[Dataset entries]
┌────────
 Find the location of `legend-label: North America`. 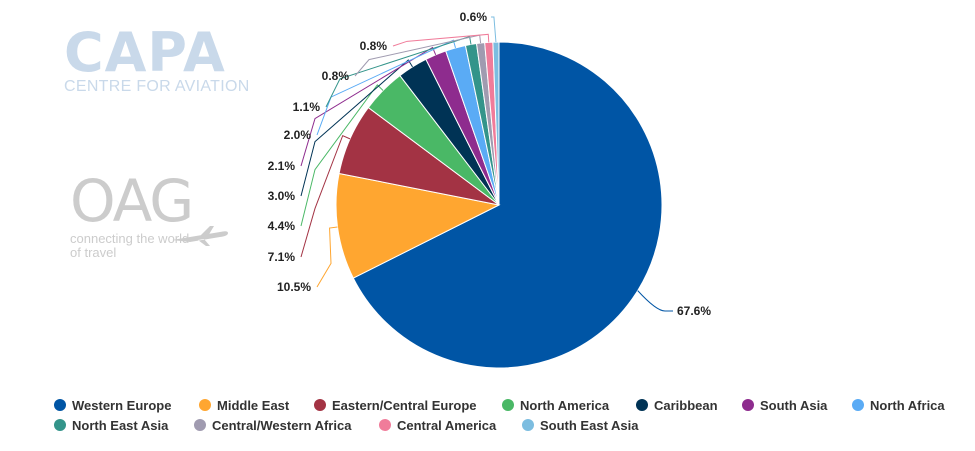

legend-label: North America is located at coordinates (565, 406).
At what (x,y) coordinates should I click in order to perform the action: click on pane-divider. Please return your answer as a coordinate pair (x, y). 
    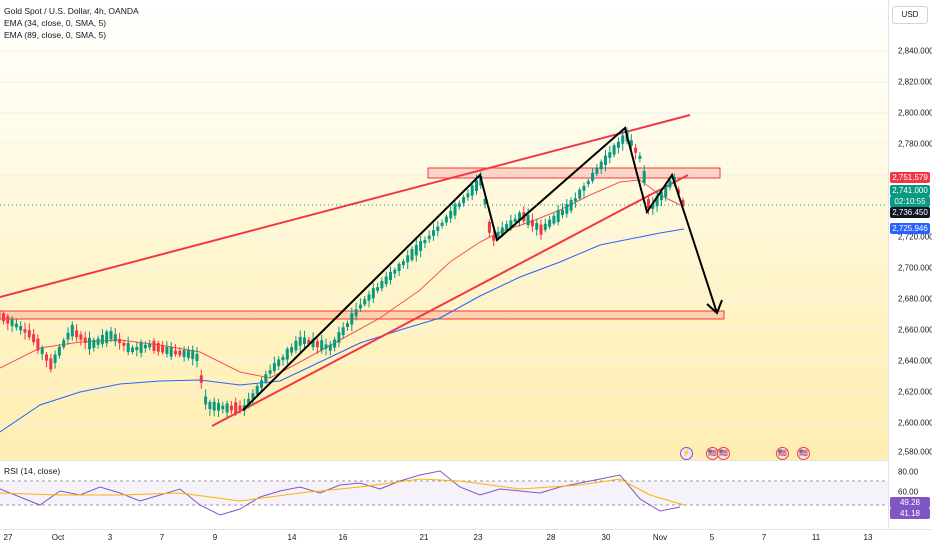
    Looking at the image, I should click on (444, 460).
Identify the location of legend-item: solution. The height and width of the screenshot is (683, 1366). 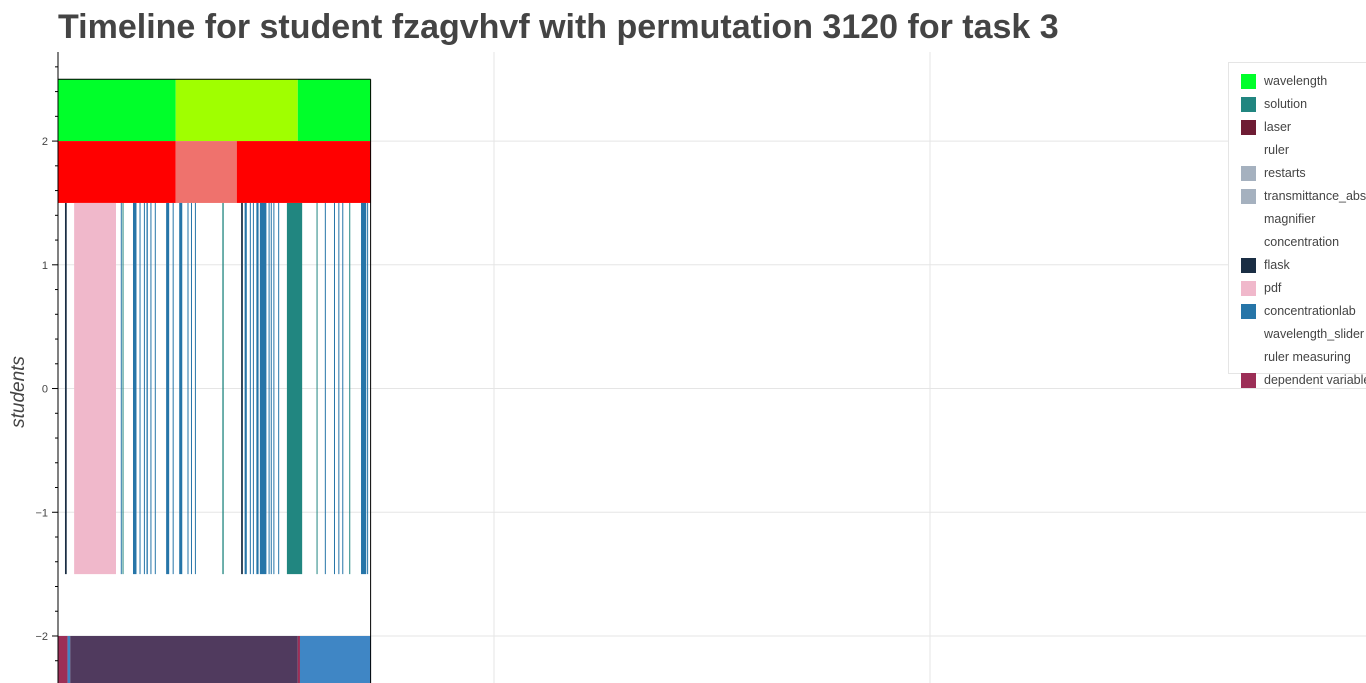
(1298, 104).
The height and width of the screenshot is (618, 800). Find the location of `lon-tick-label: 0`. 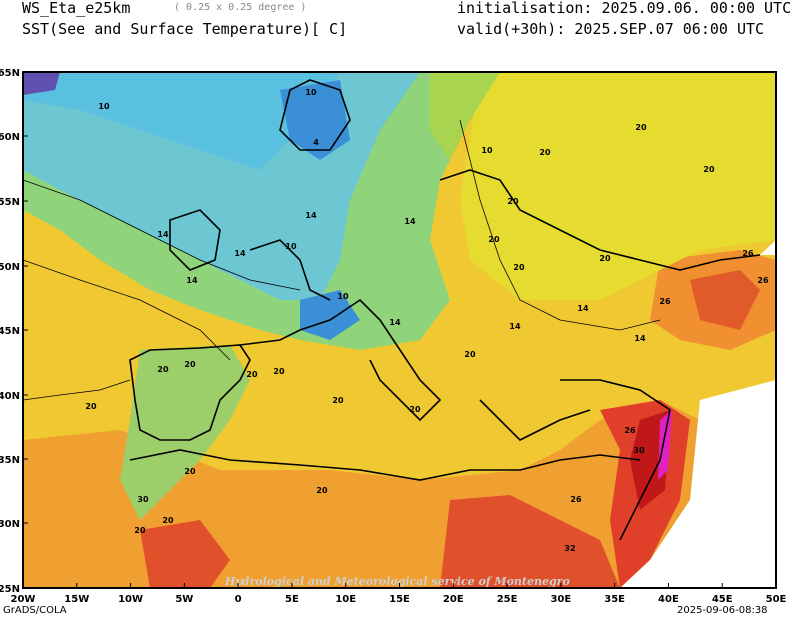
└────────
Could you replace "location" with "position" throughout the rows above, leaving everything else unchanged and omitting the pictures?

- Solution to the exercise -
 Find the position of `legend-label: North America`. 

legend-label: North America is located at coordinates (565, 406).
At what (x,y) coordinates should I click in order to perform the action: click on pane-divider. Please return your answer as a coordinate pair (x, y). 
    Looking at the image, I should click on (444, 460).
Identify the position of legend-item: solution. The height and width of the screenshot is (683, 1366). 
(1298, 104).
The height and width of the screenshot is (618, 800). Find the position of `lon-tick-label: 0`. 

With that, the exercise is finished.